- A hearing examiner has recommended state regulators reject a 12% rate increase proposed by Public Service Co. of New Mexico (PNM), finding that the utility did not sufficiently justify its request.
- Opponents of the utility's plan said PNM offered little explanation about the costs it expected to incur in the future, and also urged regulators to reject a plan to add a monthly fee to residents with solar panels.
- The hearing examiner was assigned by state regulators to review the PNM proposal and recommend a course of action. A final decision will come from the New Mexico Public Regulation Commission. PNM says it will appeal the hearing examiner's assessment, according to KUNM radio, and has two weeks to do so.
Opponents of PNM's proposed $100 million rate hike and increase in solar fees scored a significant victory last week when Hearing Examiner Carolyn Glick rejected the utility's proposal as incomplete. Opponents had said the utility did not fully explain why it needed the 12% rate increase, and Glick agreed.
According to a statement posted to the Facebook page of New Energy Economy, a group which opposed the plan, Glick's decision said "the modeling cannot be a black box: the assumption applied and inputs used must be disclosed to staff and intervenors so that they can determine the validity of the outputs. PNM has not explained, supported and justified the cost estimates as required by the rule."
Company spokesman Pahl Shipley told The Republic that PNM disagreed with the decision and would make its case before the commission.
New Energy Economy, which had intervened in the case, celebrated the decision. “PNM is required under the law to provide a transparent basis for its figures to legitimate its rate hikes," Executive Director Mariel Nanasi said in a statement. "PNM’s $100 million rate increase as filed skirts the law and the public deserves full disclosure and that’s what the hearing examiner has ruled."
PNM's proposal would have also tacked on fees to residents with home solar systems.
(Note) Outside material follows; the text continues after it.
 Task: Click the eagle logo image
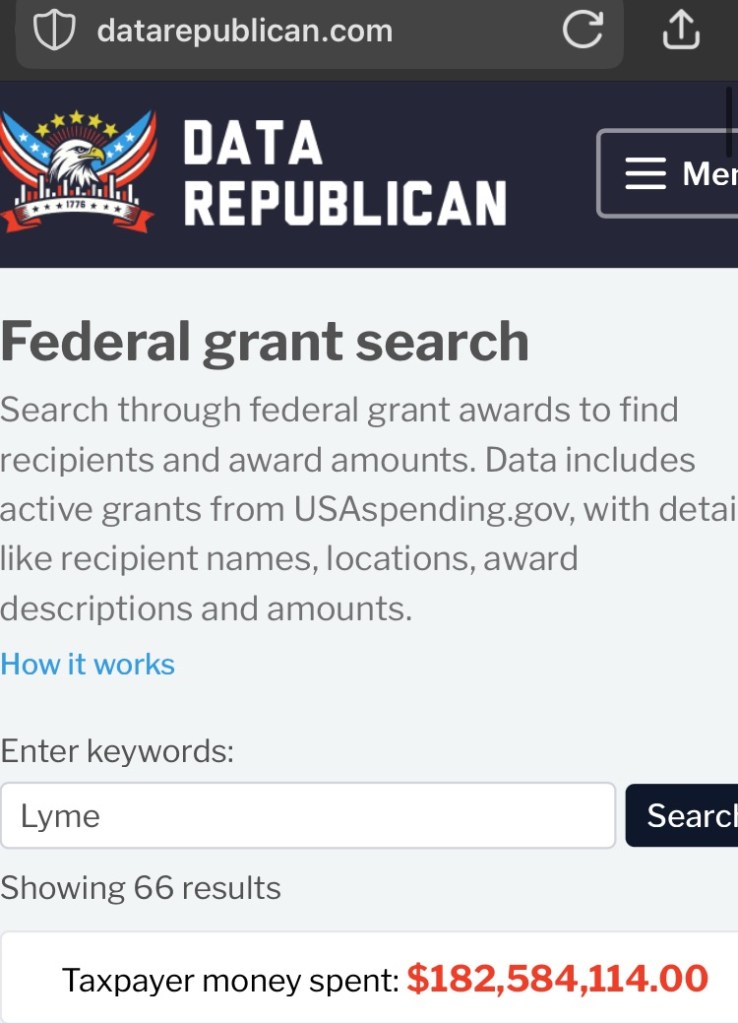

The fees, which would range from $21 to $36 each month, depending on the size of the system, also caught the attention of New Mexico Attorney General Hector Balderas (D), who announced last week that he opposed the fee hike.
Earlier this month, a separate hearing examinerrecommended state regulator reject a PNM plan to shut down half of its generation at the San Juan coal-fired power plant. The utility said in a Monday filing with regulators that rejecting the plan could jeopardize the operation of the entire San Juan facility and end up costing ratepayers more.